İyotlu kontrast maddelerin yetişkin ve infantlar dahil pediyatrik hastalara uygulanmasından sonra, hipotirodi veya geçici tiroid supresyonu durumunu gösteren tiroid fonksiyon testleri bildirilmiştir. Bazı hastalar hipotiroidizm tedavisi görmüştür (Bkz. Bölüm: Pediyatrik popülasyon).

Anksiyete durumları
Belirgin bir ansiyete durumunda bir sedatif uygulanabilir.

Orak hücre hastalığı
Kontrast madde intravenöz ve intraarteriyel yolla enjekte edildiğinde, orak hücre hastalığı açısından homozigot olan kişilerde oraklaşmayı (sickling) artırabilir.

Diğer risk faktörleri
Otoimmun hastalıkları olan kişiler arasında ciddi vaskulit veya Stevens-Johnson hastalığına benzer sendromlar gözlenmiştir.

Şiddetli vasküler ve nörolojik hastalıklar, özellikle de yaşlı hastalarda ise, kontrast madde reaksiyonları için risk faktörleridir.

Ekstravazasyon

Kontrast maddenin ekstravazasyonu seyrek olarak lokal ağrı ve ödeme sebep olabilir ve bunlar genellikle sekel bırakmadan ortadan kalkar. Bununla birlikte, enflamasyon ve hatta doku nekrozu görülmüştür. Ekstravazasyon durumunda, rutin uygulama olarak, etkilenen bölgenin yükseltilmesi ve soğutulması önerilir. Kompartman sendromu vakalarında cerrahi dekompresyon gerekli olabilir.

**Malzeme alıntıları**.
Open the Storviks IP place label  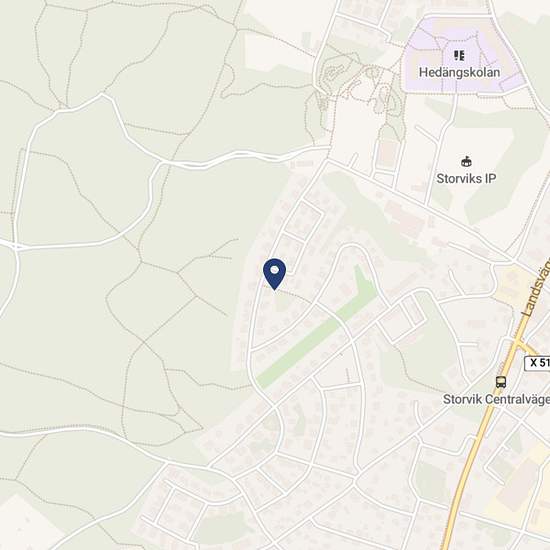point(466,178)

==

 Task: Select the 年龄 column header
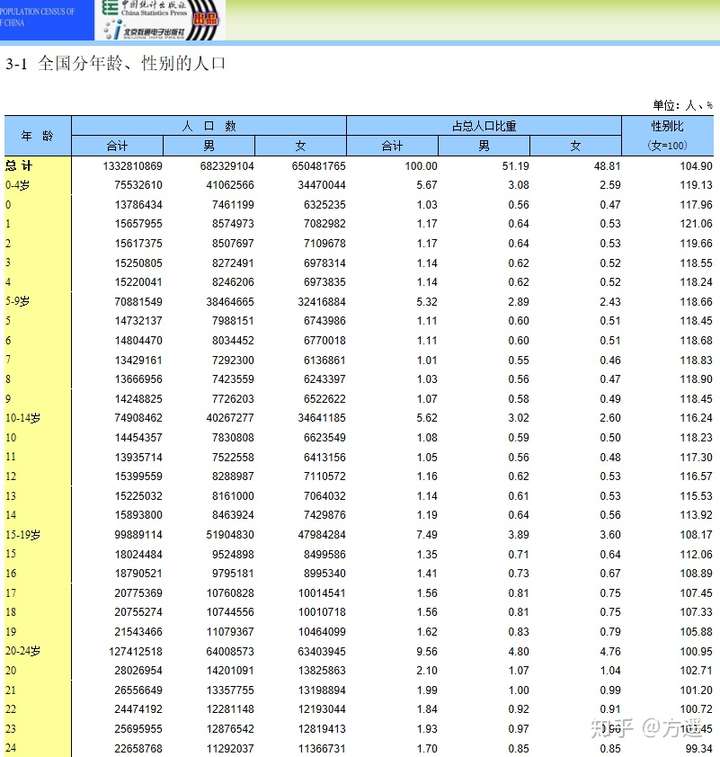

**Yapmanız gereken**. Alıntılanan metne göre ekstravazasyon durumunda rutin uygulama olarak ne önerilir?

**Görev çıktısı**. Etkilenen bölgenin yükseltilmesi ve soğutulması önerilir.